Let's assume that I have many (tens of thousands) physical nodes (running Erlang on Linux) that need to communicate and synchronize small infrequent amounts of data across the LAN/WAN. At what point will I have communications bottlenecks, not between agents, but between physical nodes? (Or will this just work, assuming a stable network?)

Part B:

I understand (as an Erlang newbie, meaning I could be totally wrong) that Erlang nodes attempt to all connect to and be aware of each other, resulting in an N^2 connection point-to-point network.
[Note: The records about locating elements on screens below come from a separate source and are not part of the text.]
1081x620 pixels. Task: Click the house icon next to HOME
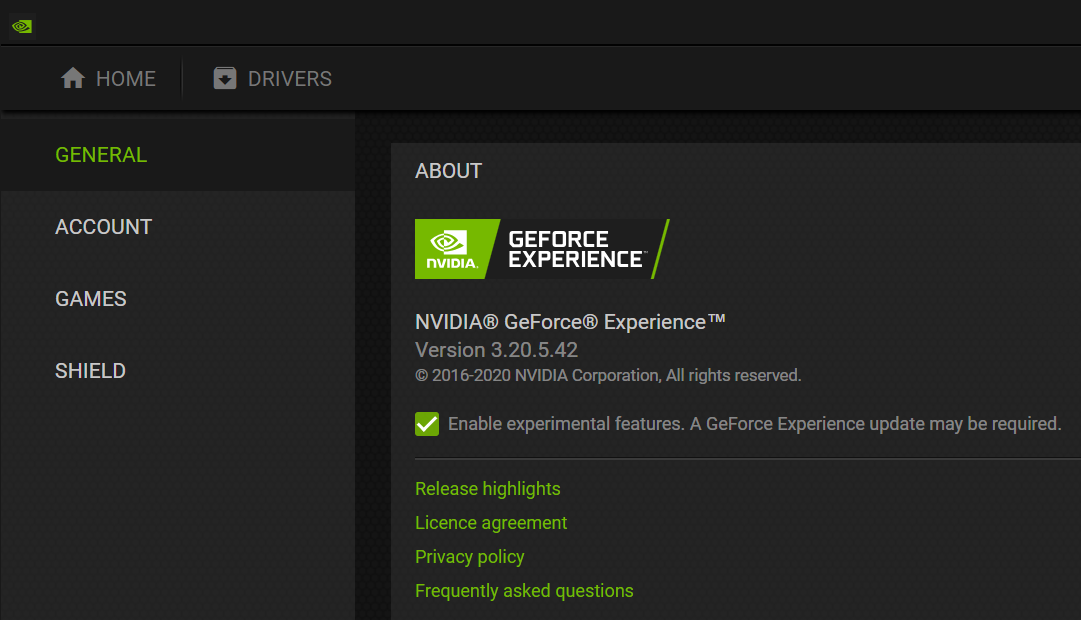(71, 77)
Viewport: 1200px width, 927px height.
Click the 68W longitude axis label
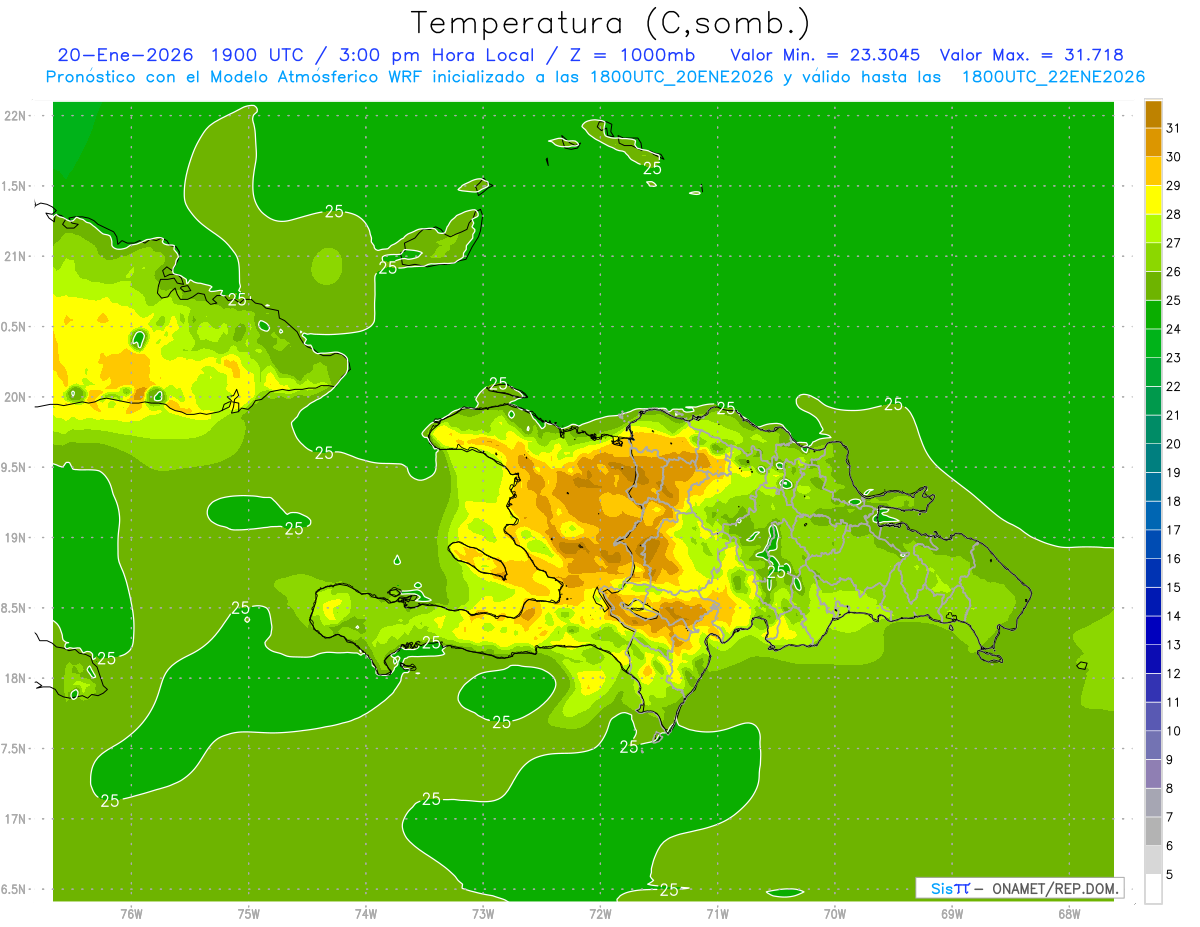click(1068, 913)
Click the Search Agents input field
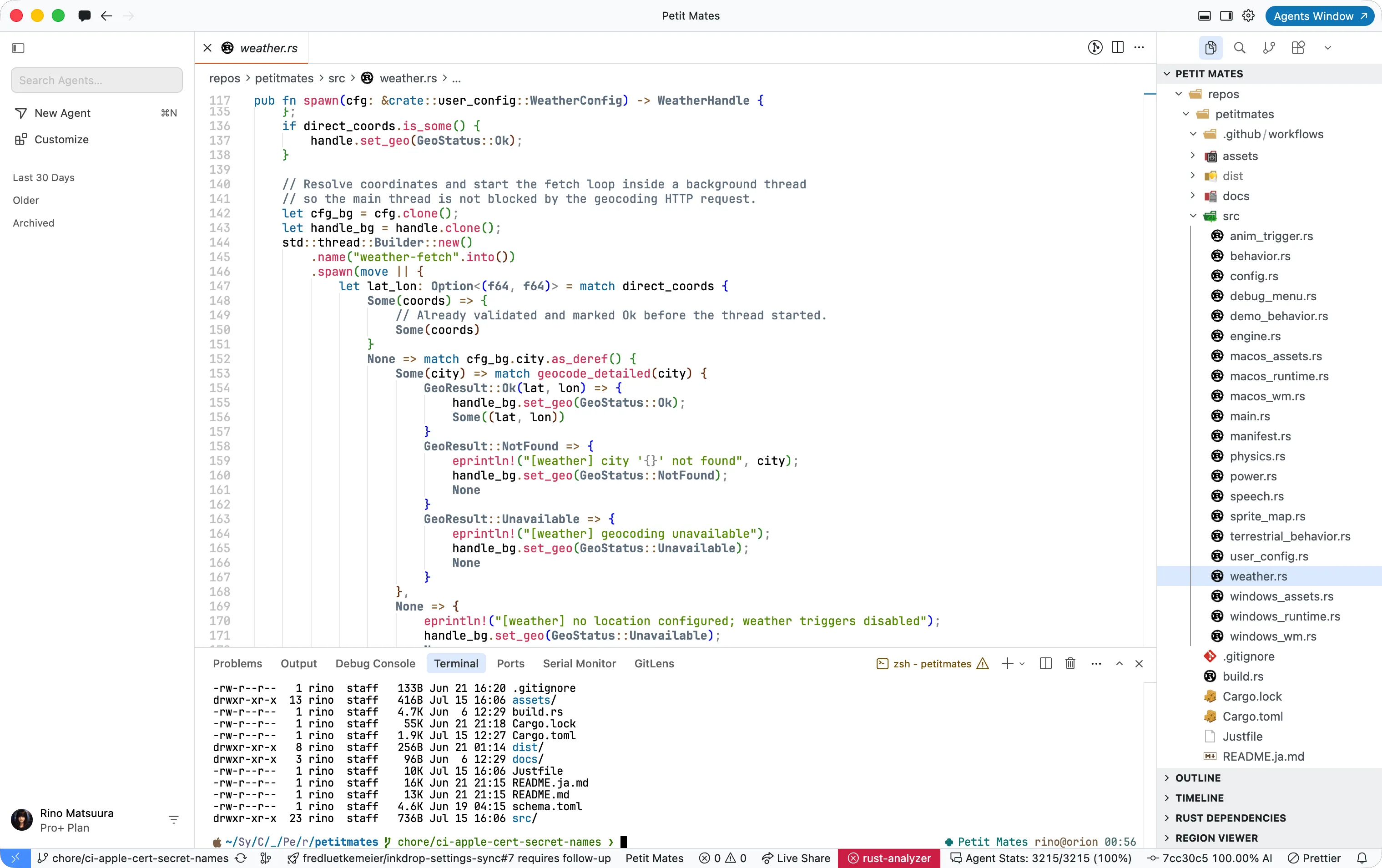This screenshot has width=1382, height=868. tap(96, 81)
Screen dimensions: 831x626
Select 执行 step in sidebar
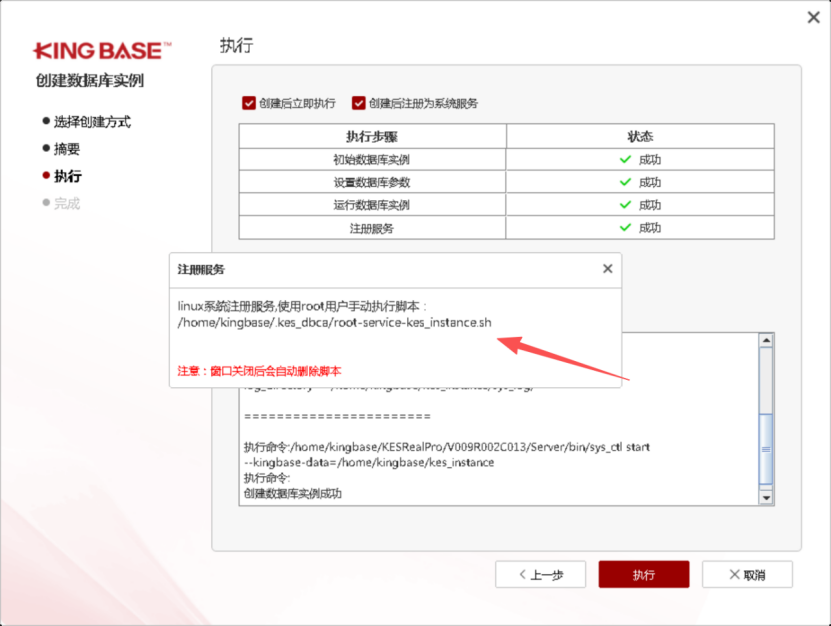click(x=67, y=176)
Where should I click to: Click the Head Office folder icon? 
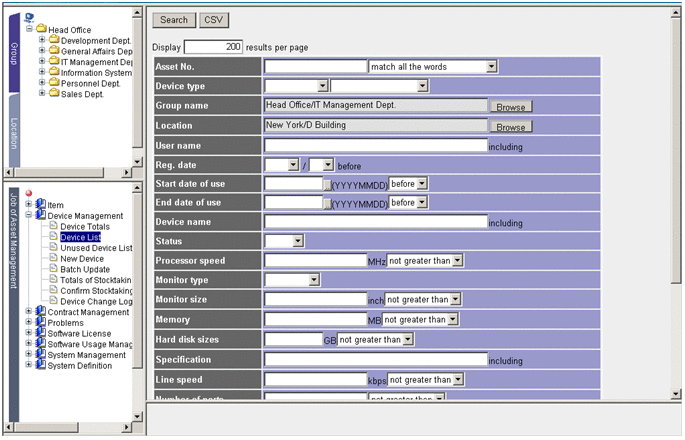click(x=41, y=30)
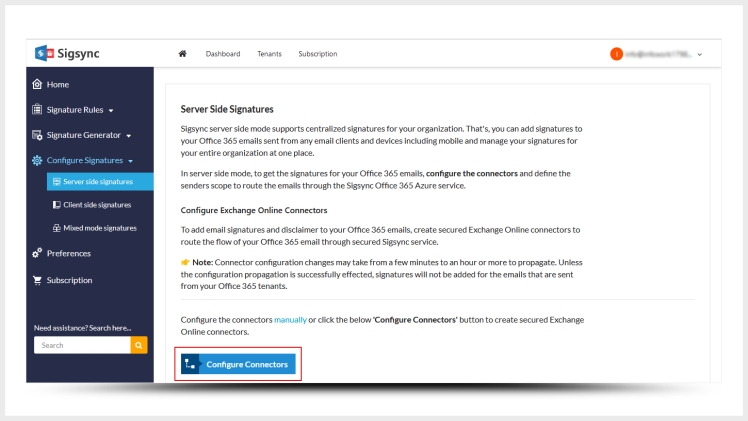Image resolution: width=748 pixels, height=421 pixels.
Task: Click the home icon in top navigation
Action: click(182, 54)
Assuming that part A won't just work with N = 10K's, can Erlang be configured easily (using out-of-the-box config or trivial boilerplate, not writing a full implementation of grouping/routing algorithms myself) to cluster nodes into manageable groups and route system -wide messages through the cluster/group hierarchy?

1

1 Answers

40
votes

We should specify that we talk about horizontal scalability of physical machines -- that's the only problem. CPUs on one machine will be handled by one VM, no matter what the number of those is.

node = machine.

To begin, I can say that 30-60 nodes you get out of the box (vanilla OTP installation) with any custom application written on the top of that (in Erlang). Proof: ejabberd.

~100-150 is possible with optimized custom application. I means, it has to be good code, written with knowledge about GC, characteristic of data types, message passing etc.

over +150 is all right but when we talk about numbers like 300, 500 it will require optimizations & customizations of TCP layer. Also, our app has to be aware of cost of e.g. sync calls across the cluster.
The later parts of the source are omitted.